DIRECTIONS: Rewrite the interview excerpt from "What I realized" up to and including "constipated, in a way.", substituting "agony" for "torture".

TEXT EXCERPT:
========
That probably came from Paul more than from me.
What about "Good Morning Good Morning"? That's one of yours. It's a great song – an older guy roaming aimlessly around town after work, who doesn't want to go home and has nothing to say, but it's OK.
Oh, that was just an exercise. I only had about a week to write songs for Pepper. "Good Morning Good Morning" was a Kellogg's Corn Flakes ad at the time – that's how desperate I was for a song.
What I realized when I read "Lennon Remembers" [John's legendary 1970 interview with Jann Wenner] or the new Playboy interview [conducted by David Sheff September 8th-28th, 1980] was that I'm always complaining about how hard it is to write or how much I suffer when I'm writing – that almost every song I've ever written has been absolute torture.
Most of them were torture?
Absolutely. I always think there's nothing there, it's shit, it's no good, it's not coming out, this is garbage ... and even if it does come out, I think, "What the hell is it anyway?"
That sounds a bit constipated, in a way.
========
RECORD EXCERPTS:
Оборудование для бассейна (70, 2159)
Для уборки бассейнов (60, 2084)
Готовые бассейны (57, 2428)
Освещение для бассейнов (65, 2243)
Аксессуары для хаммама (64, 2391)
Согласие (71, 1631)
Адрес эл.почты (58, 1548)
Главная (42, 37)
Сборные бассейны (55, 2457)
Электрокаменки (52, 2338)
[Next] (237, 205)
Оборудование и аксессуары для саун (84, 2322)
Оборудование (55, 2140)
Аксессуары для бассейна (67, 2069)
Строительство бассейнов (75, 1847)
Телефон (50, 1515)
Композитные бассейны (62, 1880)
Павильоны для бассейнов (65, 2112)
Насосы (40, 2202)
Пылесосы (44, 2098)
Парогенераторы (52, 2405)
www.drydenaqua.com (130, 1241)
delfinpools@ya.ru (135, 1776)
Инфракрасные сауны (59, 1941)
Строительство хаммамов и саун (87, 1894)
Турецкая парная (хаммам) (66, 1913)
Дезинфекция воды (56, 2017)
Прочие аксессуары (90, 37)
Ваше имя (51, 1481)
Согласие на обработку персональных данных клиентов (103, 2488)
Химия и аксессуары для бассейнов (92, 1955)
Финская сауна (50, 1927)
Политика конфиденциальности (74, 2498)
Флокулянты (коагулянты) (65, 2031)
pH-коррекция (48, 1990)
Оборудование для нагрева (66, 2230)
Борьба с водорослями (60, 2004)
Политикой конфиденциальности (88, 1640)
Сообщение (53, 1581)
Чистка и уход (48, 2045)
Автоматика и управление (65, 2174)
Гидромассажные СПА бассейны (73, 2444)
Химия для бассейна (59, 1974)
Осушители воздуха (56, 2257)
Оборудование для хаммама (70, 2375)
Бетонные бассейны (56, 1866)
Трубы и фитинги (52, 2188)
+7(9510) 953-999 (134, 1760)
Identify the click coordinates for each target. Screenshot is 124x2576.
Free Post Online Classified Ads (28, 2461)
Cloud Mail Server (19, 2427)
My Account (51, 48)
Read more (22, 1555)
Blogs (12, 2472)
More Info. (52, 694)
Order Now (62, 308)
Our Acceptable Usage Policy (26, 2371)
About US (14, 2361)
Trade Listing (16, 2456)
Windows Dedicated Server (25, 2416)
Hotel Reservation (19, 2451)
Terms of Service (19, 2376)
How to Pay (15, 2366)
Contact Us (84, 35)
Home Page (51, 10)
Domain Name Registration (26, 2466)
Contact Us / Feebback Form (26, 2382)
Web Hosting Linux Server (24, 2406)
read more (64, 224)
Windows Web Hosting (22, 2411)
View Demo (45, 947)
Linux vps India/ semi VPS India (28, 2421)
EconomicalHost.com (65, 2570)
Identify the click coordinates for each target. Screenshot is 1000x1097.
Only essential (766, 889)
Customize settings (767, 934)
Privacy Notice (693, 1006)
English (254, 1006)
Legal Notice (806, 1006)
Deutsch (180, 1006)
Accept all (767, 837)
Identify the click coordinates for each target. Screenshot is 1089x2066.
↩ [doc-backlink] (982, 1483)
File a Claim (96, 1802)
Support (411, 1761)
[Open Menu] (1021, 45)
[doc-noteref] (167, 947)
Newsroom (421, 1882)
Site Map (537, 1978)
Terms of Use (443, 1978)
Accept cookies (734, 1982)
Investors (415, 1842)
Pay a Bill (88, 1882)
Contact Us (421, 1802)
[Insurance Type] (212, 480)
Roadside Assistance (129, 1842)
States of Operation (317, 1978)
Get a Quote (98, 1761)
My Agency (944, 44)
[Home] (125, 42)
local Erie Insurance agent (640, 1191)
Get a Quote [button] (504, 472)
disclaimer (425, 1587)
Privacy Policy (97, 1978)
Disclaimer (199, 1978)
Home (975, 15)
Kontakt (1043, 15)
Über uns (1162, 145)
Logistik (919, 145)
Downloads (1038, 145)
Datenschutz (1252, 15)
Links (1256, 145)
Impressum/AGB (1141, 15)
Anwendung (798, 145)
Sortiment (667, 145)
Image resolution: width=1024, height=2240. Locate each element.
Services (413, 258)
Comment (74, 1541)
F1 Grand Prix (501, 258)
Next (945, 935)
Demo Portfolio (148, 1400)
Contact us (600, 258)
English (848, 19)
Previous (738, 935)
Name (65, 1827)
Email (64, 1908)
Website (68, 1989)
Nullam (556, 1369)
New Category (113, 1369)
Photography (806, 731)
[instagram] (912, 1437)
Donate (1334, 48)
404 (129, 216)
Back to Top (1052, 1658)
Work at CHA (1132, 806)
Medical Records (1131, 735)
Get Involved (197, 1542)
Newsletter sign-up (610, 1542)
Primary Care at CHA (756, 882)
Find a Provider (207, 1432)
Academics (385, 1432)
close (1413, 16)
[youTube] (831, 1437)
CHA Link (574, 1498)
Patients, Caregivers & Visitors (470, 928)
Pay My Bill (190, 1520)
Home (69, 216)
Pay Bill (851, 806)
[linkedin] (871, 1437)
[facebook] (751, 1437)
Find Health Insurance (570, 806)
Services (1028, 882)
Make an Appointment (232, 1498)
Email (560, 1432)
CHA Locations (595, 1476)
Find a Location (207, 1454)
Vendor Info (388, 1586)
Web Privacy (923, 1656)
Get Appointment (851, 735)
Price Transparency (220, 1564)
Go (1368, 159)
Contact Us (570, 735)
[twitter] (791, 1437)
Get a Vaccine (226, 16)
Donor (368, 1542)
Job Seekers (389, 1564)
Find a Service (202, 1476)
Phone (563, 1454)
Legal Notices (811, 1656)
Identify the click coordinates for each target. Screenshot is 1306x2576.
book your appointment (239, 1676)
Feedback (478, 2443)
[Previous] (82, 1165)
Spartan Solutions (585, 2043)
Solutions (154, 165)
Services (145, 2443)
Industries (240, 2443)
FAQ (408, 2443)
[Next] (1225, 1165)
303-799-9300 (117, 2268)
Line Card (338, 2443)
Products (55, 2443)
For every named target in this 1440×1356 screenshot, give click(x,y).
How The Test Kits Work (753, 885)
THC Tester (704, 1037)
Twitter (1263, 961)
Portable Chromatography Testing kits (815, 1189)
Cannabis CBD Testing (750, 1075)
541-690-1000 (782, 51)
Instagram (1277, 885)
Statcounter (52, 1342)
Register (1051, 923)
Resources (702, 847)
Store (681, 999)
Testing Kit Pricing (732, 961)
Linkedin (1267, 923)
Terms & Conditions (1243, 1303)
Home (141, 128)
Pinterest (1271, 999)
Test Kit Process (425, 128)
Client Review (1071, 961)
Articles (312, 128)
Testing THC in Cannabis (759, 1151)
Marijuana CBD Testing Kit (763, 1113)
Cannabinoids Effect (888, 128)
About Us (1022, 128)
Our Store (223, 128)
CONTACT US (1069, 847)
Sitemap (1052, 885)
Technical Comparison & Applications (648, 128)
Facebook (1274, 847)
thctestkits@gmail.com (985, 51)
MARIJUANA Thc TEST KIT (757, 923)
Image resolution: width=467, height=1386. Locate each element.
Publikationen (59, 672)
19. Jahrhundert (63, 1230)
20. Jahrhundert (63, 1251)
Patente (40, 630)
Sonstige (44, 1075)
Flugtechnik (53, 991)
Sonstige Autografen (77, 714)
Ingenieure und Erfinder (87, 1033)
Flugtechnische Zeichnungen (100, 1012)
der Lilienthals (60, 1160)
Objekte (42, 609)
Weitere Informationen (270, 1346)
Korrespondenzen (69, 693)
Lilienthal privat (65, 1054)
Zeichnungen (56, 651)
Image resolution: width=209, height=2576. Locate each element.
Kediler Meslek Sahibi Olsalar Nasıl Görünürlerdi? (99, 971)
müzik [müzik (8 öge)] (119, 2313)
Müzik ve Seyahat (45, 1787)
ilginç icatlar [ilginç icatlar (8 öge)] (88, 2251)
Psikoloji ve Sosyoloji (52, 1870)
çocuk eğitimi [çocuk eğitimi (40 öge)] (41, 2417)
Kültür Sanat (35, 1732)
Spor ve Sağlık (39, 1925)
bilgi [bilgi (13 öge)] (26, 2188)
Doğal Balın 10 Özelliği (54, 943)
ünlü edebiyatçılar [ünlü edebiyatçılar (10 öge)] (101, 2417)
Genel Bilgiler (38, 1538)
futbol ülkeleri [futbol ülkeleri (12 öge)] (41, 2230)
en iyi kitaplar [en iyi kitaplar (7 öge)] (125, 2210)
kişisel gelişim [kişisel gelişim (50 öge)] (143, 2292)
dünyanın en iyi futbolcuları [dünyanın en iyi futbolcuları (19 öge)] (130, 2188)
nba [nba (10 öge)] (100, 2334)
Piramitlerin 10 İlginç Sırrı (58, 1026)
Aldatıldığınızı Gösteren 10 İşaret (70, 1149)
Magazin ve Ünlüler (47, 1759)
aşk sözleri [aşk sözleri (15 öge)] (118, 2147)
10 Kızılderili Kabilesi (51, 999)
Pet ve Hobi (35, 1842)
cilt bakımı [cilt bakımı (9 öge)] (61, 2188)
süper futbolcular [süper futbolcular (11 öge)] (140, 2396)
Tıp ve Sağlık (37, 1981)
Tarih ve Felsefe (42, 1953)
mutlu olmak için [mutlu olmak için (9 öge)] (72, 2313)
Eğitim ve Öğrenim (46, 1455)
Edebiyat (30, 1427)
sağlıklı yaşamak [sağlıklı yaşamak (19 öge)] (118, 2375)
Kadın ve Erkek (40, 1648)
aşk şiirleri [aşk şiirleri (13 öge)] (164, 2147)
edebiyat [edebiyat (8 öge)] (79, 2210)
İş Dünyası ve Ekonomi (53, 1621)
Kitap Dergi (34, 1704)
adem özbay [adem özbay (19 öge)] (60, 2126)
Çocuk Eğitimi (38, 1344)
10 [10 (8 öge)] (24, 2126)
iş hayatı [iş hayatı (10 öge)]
========
SOLUTION BELOW:
What I realized when I read "Lennon Remembers" [John's legendary 1970 interview with Jann Wenner] or the new Playboy interview [conducted by David Sheff September 8th-28th, 1980] was that I'm always complaining about how hard it is to write or how much I suffer when I'm writing – that almost every song I've ever written has been absolute agony.
Most of them were agony?
Absolutely. I always think there's nothing there, it's shit, it's no good, it's not coming out, this is garbage ... and even if it does come out, I think, "What the hell is it anyway?"
That sounds a bit constipated, in a way.